One of the biggest lessons I have learned in 30 years
“We do not have, never have had, and never will have an opinion about where the stock market, interest rates or business activity will be a year from now.” - Warren Buffett, the world’s most admired, least imitated investor, in his annual letter to shareholders 30 years ago this month, dated February 28, 1989.
On February 28, 1989 I was 10 months into my first full time position as a self-directed RRSP clerk at Royal Trust in Ottawa. It was the last day of my first RRSP season. Back then it was use-it or lose-it in terms of making an RRSP contribution. Investors used to line up in order to make a contribution before the deadline. We were open till midnight. Exciting times.
On that same date, the Standard & Poor’s 500 Stock index closed at 288.26. As of today (February 27, 2019) it is trading over 2790, more than nine times where it was on the day of Buffett’s letter.

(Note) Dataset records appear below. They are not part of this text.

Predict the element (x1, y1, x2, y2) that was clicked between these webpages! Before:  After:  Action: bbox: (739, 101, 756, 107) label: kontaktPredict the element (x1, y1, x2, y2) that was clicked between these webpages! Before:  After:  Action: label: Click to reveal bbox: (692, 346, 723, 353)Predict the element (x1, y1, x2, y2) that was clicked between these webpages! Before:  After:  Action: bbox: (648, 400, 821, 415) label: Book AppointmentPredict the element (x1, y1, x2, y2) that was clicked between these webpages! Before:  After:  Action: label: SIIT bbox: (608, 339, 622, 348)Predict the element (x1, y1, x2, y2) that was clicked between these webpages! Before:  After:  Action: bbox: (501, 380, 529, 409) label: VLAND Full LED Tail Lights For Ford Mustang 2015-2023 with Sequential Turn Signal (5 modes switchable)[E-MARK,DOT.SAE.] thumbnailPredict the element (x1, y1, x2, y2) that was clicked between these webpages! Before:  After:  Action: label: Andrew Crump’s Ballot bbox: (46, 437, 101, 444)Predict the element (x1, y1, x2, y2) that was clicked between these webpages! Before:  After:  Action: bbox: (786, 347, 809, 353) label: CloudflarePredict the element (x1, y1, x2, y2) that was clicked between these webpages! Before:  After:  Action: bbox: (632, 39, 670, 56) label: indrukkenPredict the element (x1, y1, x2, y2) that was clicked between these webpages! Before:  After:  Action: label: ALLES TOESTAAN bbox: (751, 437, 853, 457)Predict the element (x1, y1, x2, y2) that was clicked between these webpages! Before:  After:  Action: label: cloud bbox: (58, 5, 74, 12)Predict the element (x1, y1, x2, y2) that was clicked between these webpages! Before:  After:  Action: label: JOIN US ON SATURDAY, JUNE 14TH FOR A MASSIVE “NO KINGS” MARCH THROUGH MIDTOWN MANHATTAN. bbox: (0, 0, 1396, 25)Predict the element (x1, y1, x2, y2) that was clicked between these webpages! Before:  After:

Of course, this ignores dividends.
The cash dividend of the S&P 500 for the full year 1989 was $11.73. For the year 2018, it was $53.61, a bit more than four and a half times where it was in 1989.
To get a sense of how these increases compare to inflation, note that the consumer price index stood at 122 in February 1989. In December 2018 it was 253, having slightly more than doubled in the interim.
When will we ever learn? It was never about “timing the market”. It is always about time in the market.